Obesity in pets is a growing concern among pet owners everywhere. Here we will look at overweight issues in cats and dogs as well as preventive and corrective measures we can take to help our pets.

How does it happen?

Many owners over-indulge their pets with treats, not knowing where to draw the line. When dealing with the issue of how much to feed pets, owners must judge their pet individually, looking at factors such as lifestyle and activity level, tweaking the food intake as required.

Lack of exercise and activity also contribute to this problem. As animals grow older, their metabolic rate slows down, producing fewer results for the same amount of exercise they did when they were younger. Owners should encourage their pets by bringing them on walks or engaging them with physical activities (the level of activity of course consistent with the kind of breed and age of the animal).

Although neutering or spaying dogs and cats does not directly cause them to become obese, such animals do have a higher susceptibility to obesity as sterilisation removes a food inhibitory hormone (a hormone that prevents them from overeating) from their system. As such, owners of such pets should take extra care in monitoring their pet’s food intake.

At first glance

A common mistake many owners make when judging whether their pet is overweight is by weighing them. Although weight (based on what is typical of that breed) can be an indicator, a visual check of the pet’s body would be a more reliable measurement. If your dog or cat has a sagging stomach, no waist, and you are unable to feel its ribs easily; it might very possibly be overweight. From a side or aerial view, a dog or cat of a healthy weight should have a streamlined body shape.

Veterinarians use a body condition score (known as BCS) to determine if the animal is of an ideal weight. A trip to the vet can help confirm the condition of your pet and he/she can help you come up with a plan to combat this disease.

The fight!

When combating obesity, dogs and cats have to be dealt with differently due to different metabolic systems.

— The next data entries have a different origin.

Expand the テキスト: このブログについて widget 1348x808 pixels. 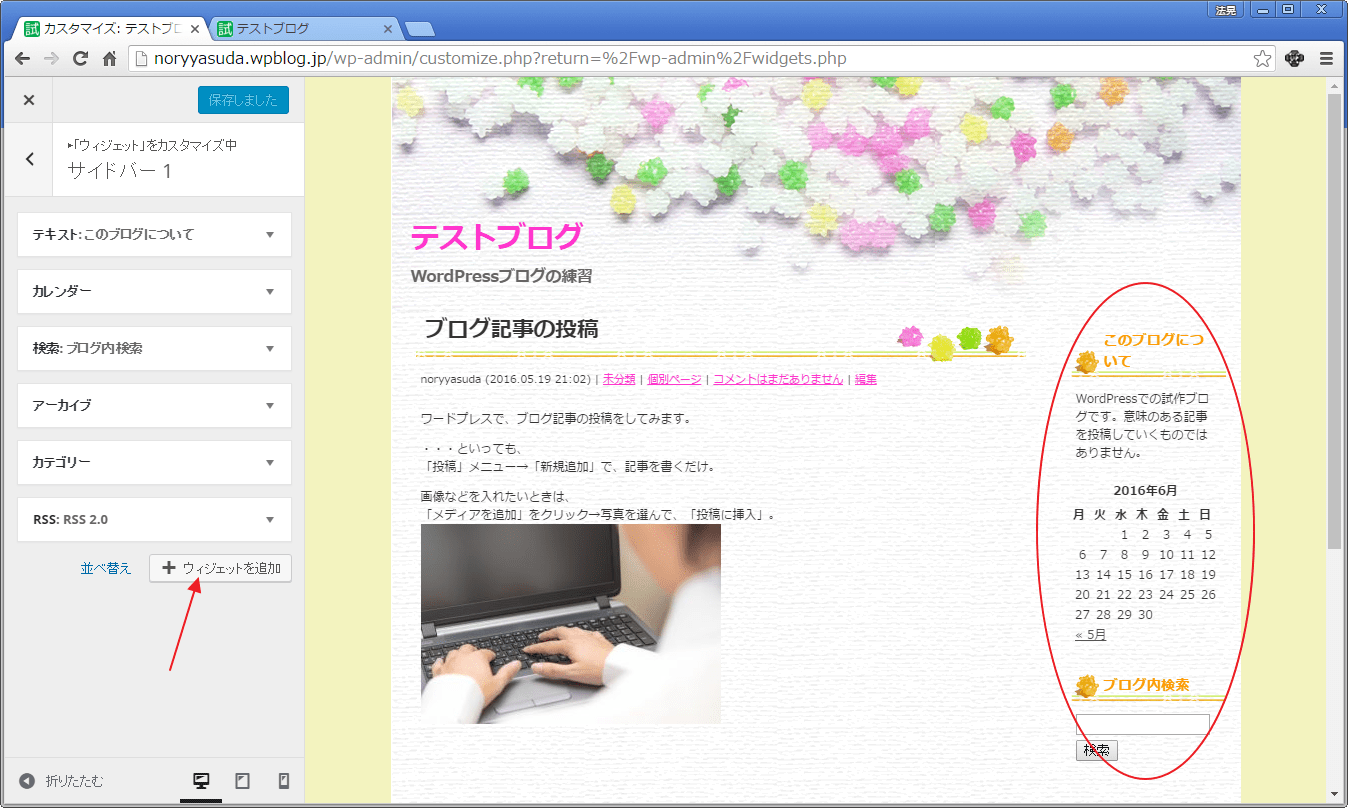click(x=154, y=235)
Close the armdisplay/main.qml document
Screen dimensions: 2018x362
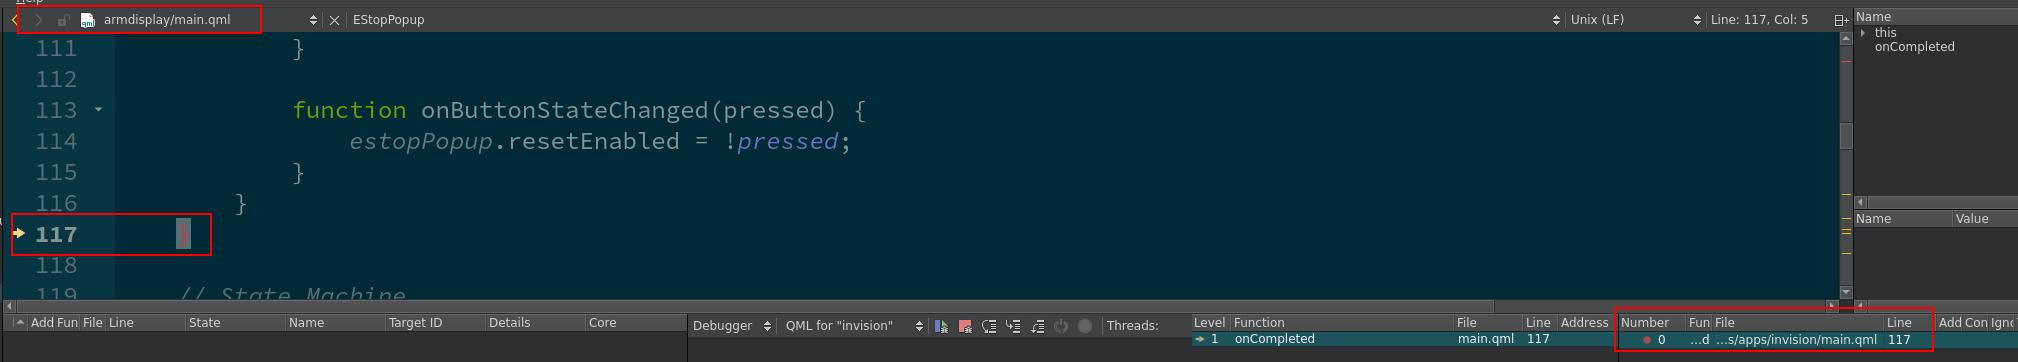[334, 20]
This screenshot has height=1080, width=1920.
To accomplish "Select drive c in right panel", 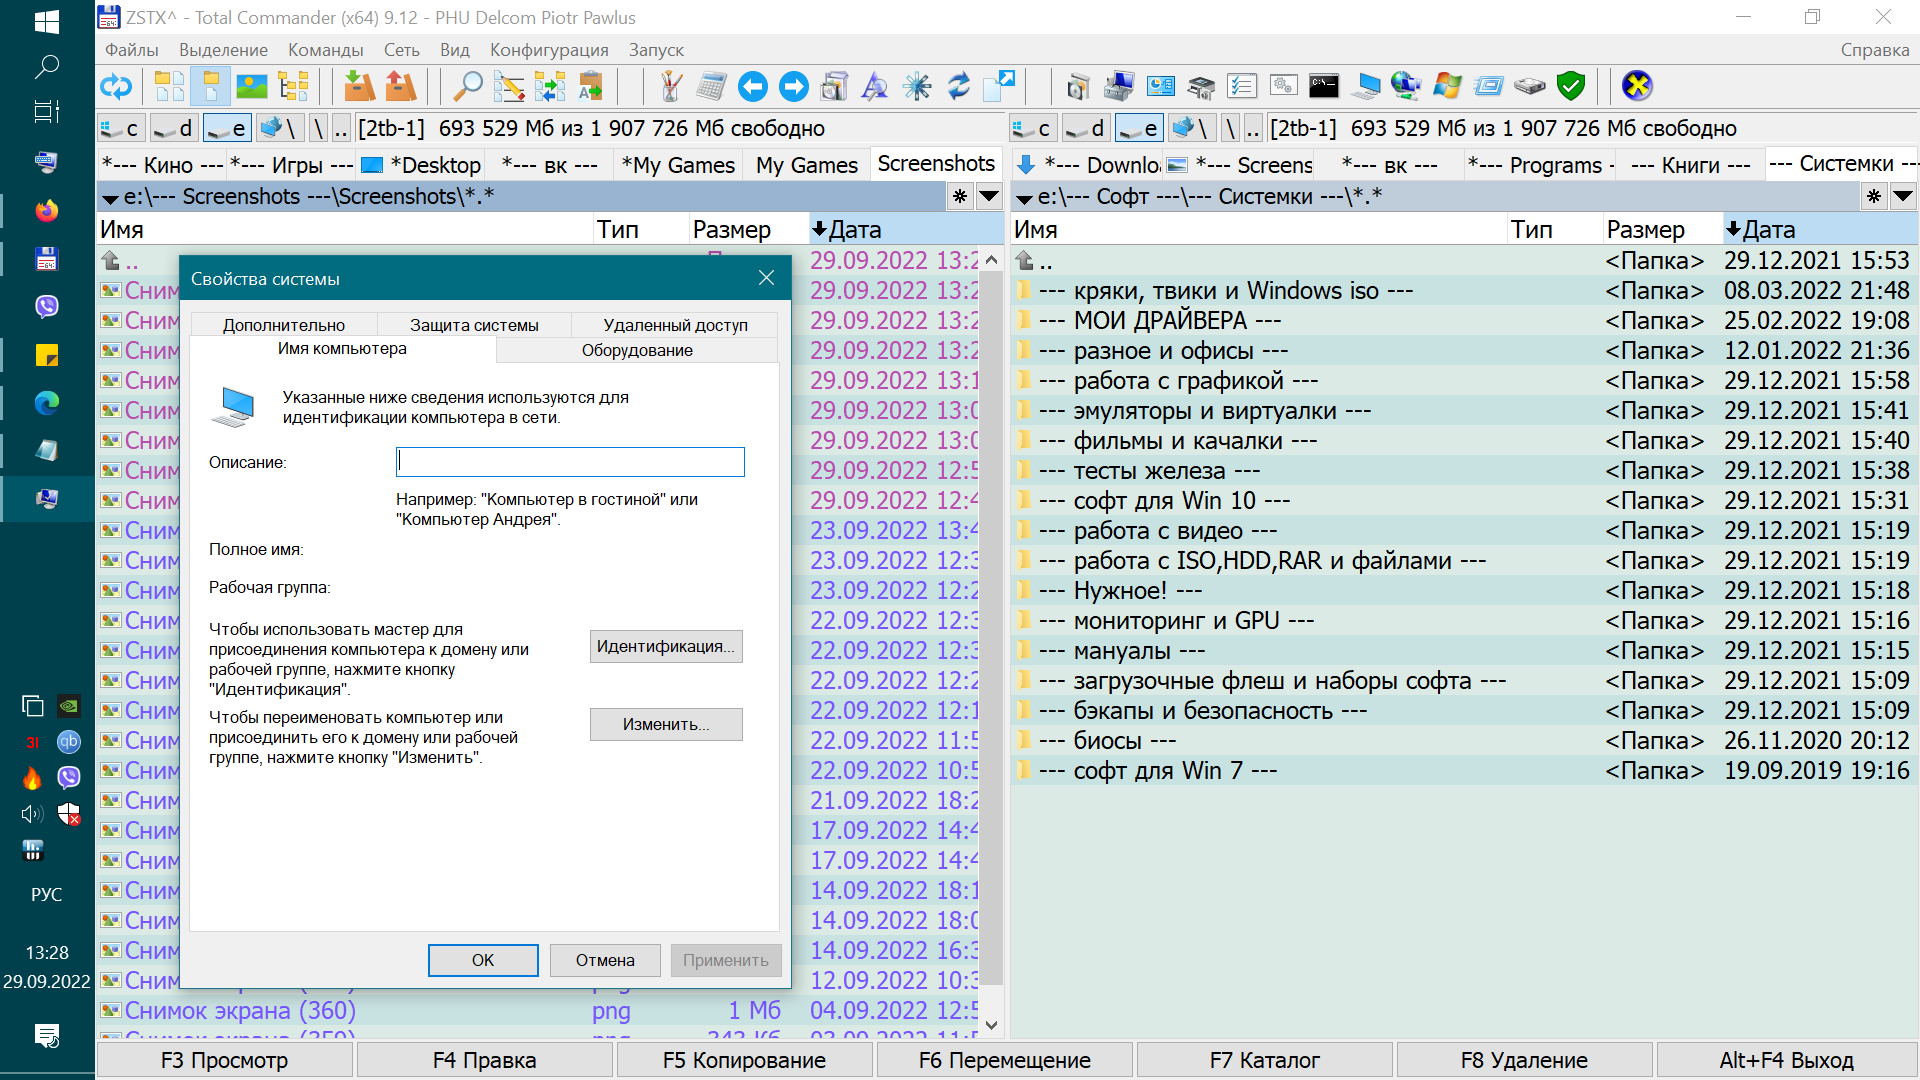I will 1032,128.
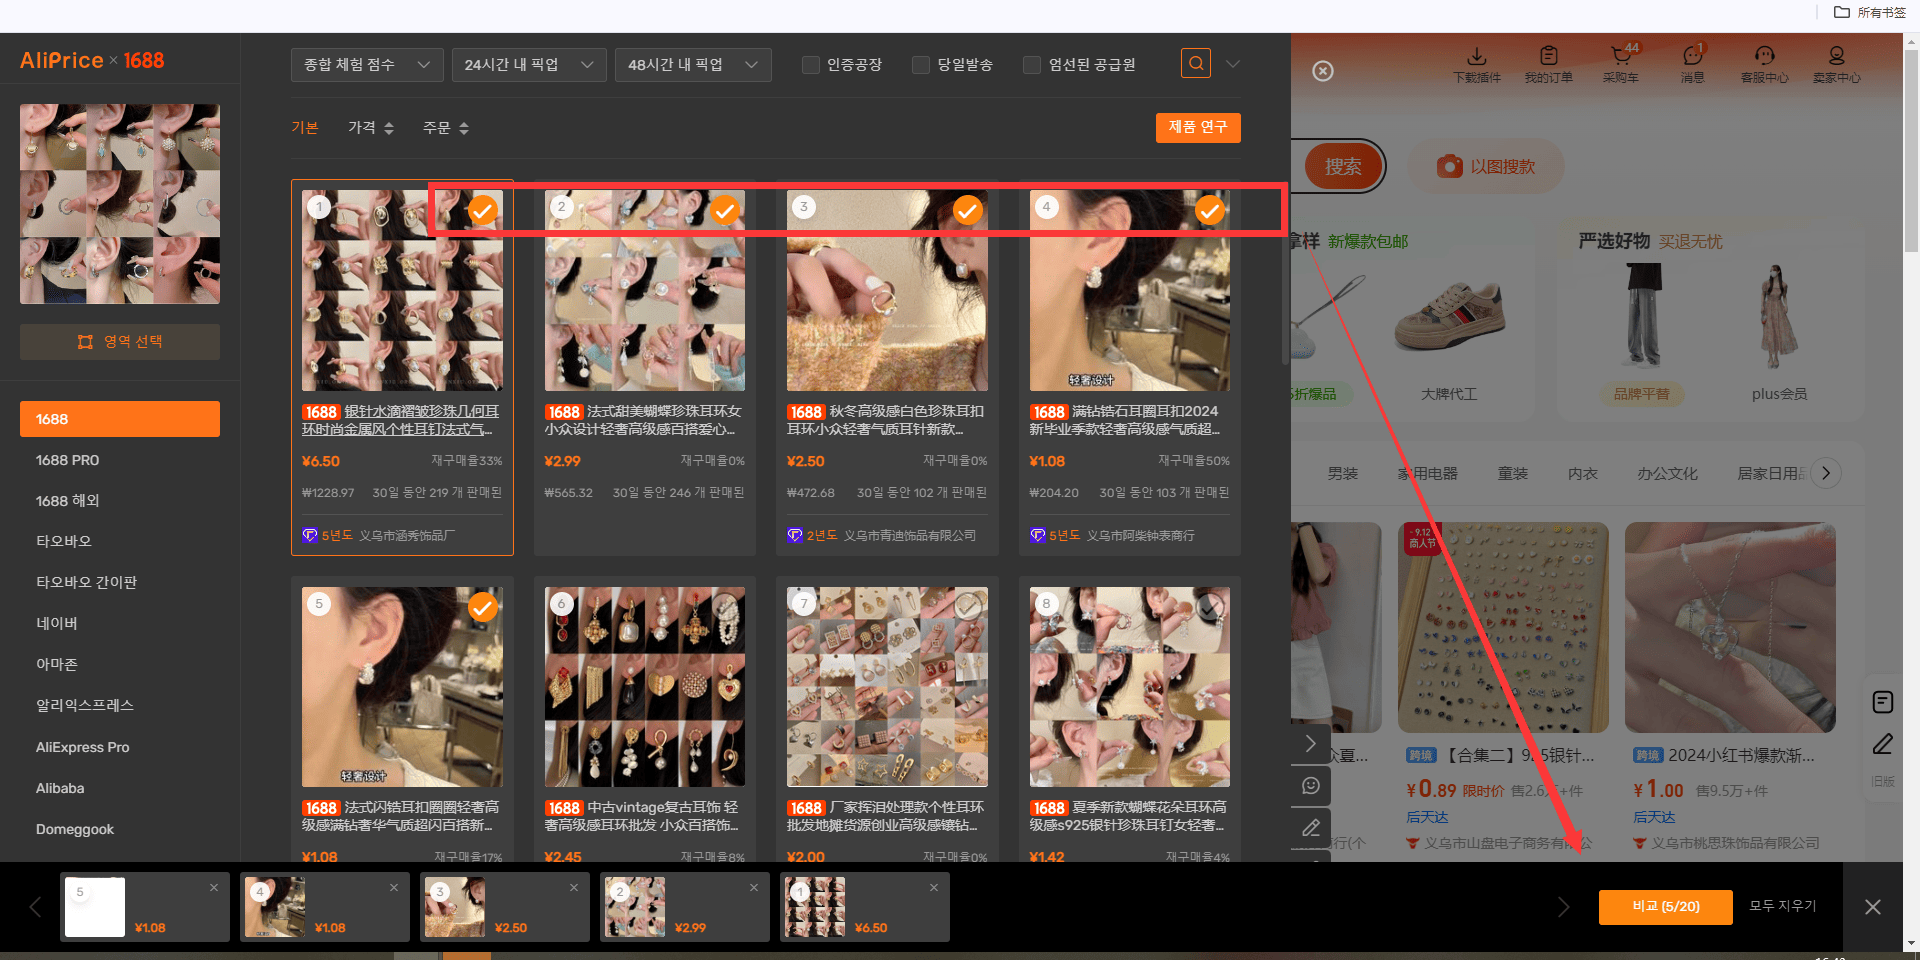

If your pet has been diagnosed as obese by the vet, you can take several steps to correct this. Research has shown that dogs (as well as cats) do not need to eat everyday, missing a meal for a day will not harm your pet.

A useful strategy is to reduce your pet’s daily food intake by one-third. The quality of the food given is just as important as the quantity. The pet food should be well balanced and complete, it should also have some level of vitamins and minerals to complement the diet. If the strategy yields results, continue with the quantity given, if not, reduce the quantity by one-third again. Crash diets are strictly not encouraged!

Cats do not carry Amylase (an enzyme that breaks down carbohydrates) in their saliva. In comparison to other mammals, cats have less of an easy time handling carbohydrates in their diet. Protein is an important nutrient in the diets of cats. Overweight cats should be fed healthy, protein-based foods such as chicken or fish.

Owners must take charge of their pet’s diets and not be manipulated by their charming and persistent ways. Many pet owners fall prey to ‘pet-begging’ and feed them something extra out of sympathy. This reinforces bad behaviour and does not help to improve the weight condition of the pets.